Absorbed in the magic of the river, dying, in defeat,
perhaps
he wondered if he might not have the courage to say to
hell
with the oregano and sage leaves and bitter oranges of
Jose
Palacios’ advice and sink down into a redemptive
ocean of
purple verbena along with his armies of beggars, his useless
glories, his memorable errors, the entire country.
And so I have been pondering it, resting in the perusal of
a few pages at a time my second time through, actually.
I recommend that you try it too. Try it like one of the General’s
periodic dips in a warm bath, one of his treatments for chronic
insomnia: maybe with some slow music in the background, say
the Concierto de Aranjuez, or maybe Charlie Haden’s
recent NOCTURNE compact disc, featuring the great Cuban pianist,
Gonzalo Rubalcaba.
Marquez gives good guidance through the turnings, station
to station, circle to circle. It is hard to think of Bolivar
as a general. Stereotypes are banned from the precincts of
this labyrinth. Marquez’s Bolivar is someone to ponder.

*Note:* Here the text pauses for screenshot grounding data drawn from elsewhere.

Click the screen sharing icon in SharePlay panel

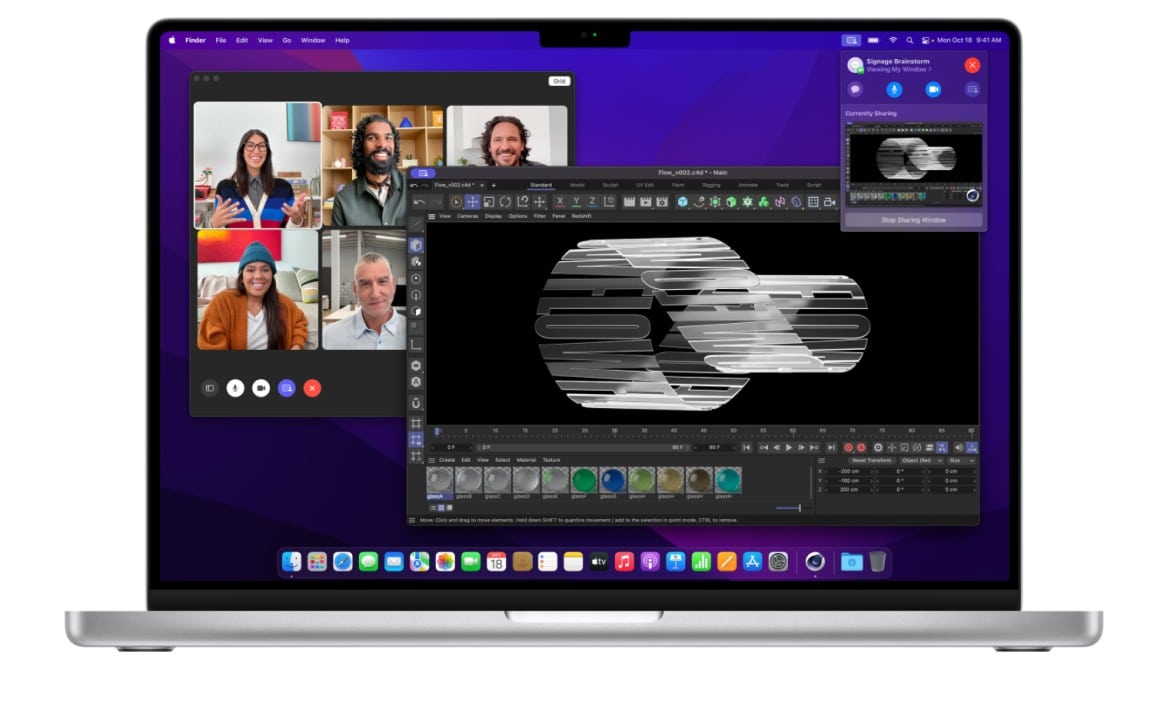coord(972,90)
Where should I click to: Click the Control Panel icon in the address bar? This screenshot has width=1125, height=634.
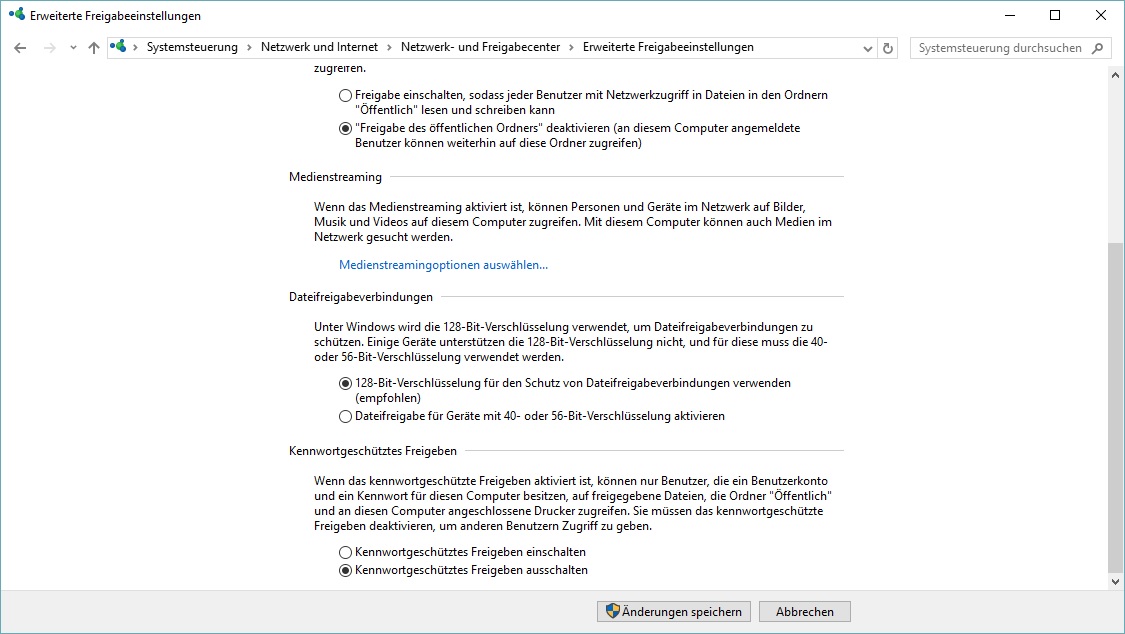pyautogui.click(x=117, y=46)
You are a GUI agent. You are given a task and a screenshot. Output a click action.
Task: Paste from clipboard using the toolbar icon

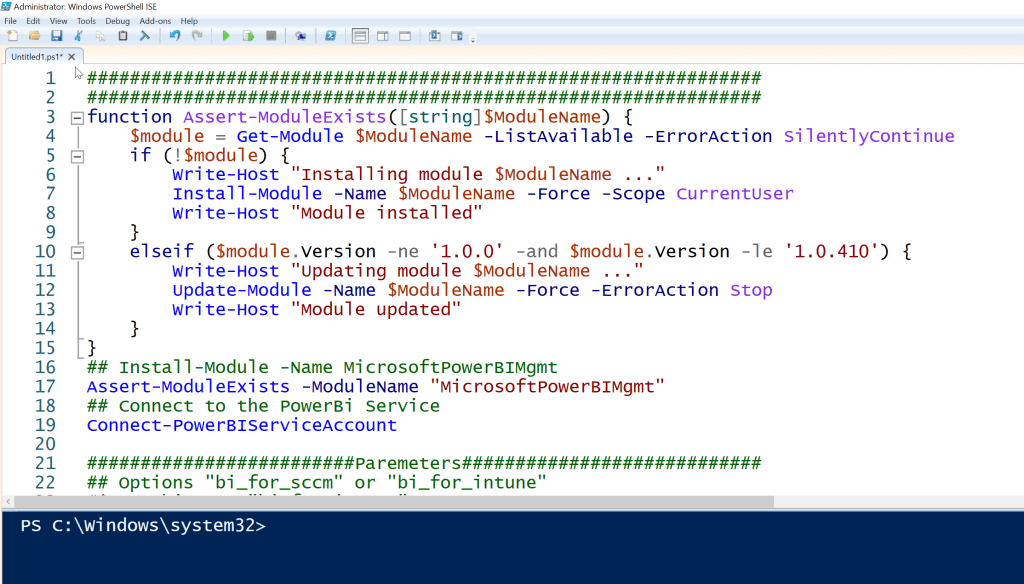[x=122, y=36]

Beneath and behind, immanent, here, and yet beyond all the
turns and ups and downs of fortune, the author reaches through
to a deeper sense of tragedy: the child’s first glimpse
of not-knowing, the first recognition that one is a child
of illusion, lost in the given: the starkness and mystery,
the arbitrary character of one’s saga in space-time,
one’s temporal existence, one’s life’s fairytale.
A kind of profoundly understated stoicism, a stance of cold
relinquishment, informs the following moment in this lovely,
boring, and absorbing narrative:
He not only left without Manuela, but before leaving
suggested
as a matter of state the advantage of a definitive separation.
‘I see that nothing can unite us under the auspices
of innocence
and honor,’ he wrote to her. ‘In the future
you will be alone,
although at your husband’s side, and I will be alone
in the midst
of the world. The glory of having conquered ourselves
will be
our only consolation.
Manuela, of course, is his mate though not his wife, and
the General is dying, and both of them know it. Even so, this
narrative by Bolivar’s apparent friend across time,
Garcia Marquez, is a careful homage wrought so as to exclude
any obsessive dwelling upon a particular event, this or that
grand passion or fixed idea or relationship. And so we have
not been told very much, involved very much, in a mimesis,
or in any sort of detailed, conventional love story. The story
of Manuela and Bolivar is presented sketchily, intermittently,
and it is all the more moving for that reason.
Too often in reviews we read something like the following:
“The author portrays a friend unsentimentally, but lovingly,
in such a way that we sense that, although the friend in actuality
has died, yet within the pages of his book, the author cannot
let him die.” That’s all right if you like it,
I suppose, but I frankly do not care very much for that sort
of “having it both ways.” And while I very much
doubt that Garcia Marquez and I share the same beliefs concerning
“last things,” it really does not matter very
much in terms of the present book. In the scatological and
sensitive and profound utterances of Bolivar, as well as in
the author’s faithful movements of the pen, one discovers
that the author has captured the universal in the particular
(effortlessly, it seems), merging and shattering such compartments
and categories as “lyric,” “epic,”
and “historical.”
The book is the labyrinth, the sentences are its passages,
and in our slow progress, it is as if we had become shades,
allowed by the author’s guidance and intervention to
dog Bolivar’s last steps, to watch over his shoulder
and hear his dying thoughts. Tied to time, “doomed to
a dramatic existence,” we too waver between action and
reflection perhaps noticing that sometime around midnight
the fiesta stopped playing and “the full moon caught
fire in the patio filled with orange trees.”